Brief
Rewrite everything from the start of the data down to the line containing "Action: (x=703, y=280)", inclusive, replacing "heading" with "title" and leaving all else unchanged.

Task input
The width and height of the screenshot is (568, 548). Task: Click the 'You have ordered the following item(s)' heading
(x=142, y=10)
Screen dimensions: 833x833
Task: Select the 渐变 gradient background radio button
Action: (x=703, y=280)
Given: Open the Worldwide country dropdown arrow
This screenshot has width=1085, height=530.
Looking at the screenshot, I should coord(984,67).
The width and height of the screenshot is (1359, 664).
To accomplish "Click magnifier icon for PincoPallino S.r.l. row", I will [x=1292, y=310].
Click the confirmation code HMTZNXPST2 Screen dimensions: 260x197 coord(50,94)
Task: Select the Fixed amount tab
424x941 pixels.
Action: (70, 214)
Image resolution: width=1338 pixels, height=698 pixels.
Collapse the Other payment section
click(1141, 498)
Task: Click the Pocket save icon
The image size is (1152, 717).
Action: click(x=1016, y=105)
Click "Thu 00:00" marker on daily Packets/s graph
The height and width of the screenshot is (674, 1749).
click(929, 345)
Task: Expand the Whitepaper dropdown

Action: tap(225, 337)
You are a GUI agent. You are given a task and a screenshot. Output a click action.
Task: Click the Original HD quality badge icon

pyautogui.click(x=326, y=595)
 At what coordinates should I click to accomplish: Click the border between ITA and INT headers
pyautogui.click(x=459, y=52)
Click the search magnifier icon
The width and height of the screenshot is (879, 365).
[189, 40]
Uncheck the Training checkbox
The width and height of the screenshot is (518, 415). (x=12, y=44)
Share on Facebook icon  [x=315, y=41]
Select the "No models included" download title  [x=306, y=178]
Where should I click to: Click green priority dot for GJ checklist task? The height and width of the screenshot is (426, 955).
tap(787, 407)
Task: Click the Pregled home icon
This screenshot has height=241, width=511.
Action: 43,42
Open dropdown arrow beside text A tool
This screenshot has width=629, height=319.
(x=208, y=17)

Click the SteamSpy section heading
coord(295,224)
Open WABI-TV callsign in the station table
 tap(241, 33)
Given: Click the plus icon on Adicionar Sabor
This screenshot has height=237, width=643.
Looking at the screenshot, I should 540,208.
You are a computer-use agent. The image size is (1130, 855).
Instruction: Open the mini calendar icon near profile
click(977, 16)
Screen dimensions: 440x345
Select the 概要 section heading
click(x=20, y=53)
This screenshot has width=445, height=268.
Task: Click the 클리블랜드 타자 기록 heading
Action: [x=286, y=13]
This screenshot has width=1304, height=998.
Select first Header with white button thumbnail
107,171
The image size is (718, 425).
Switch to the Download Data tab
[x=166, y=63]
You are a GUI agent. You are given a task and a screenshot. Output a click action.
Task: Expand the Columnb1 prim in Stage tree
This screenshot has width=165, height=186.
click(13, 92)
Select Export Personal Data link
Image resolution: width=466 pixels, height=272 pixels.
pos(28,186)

Answer for this exercise
The width and height of the screenshot is (568, 548). Task: Click the 'You have ordered the following item(s)' title
(x=142, y=10)
Screen dimensions: 833x833
Task: Select the 渐变 gradient background radio button
Action: (x=703, y=280)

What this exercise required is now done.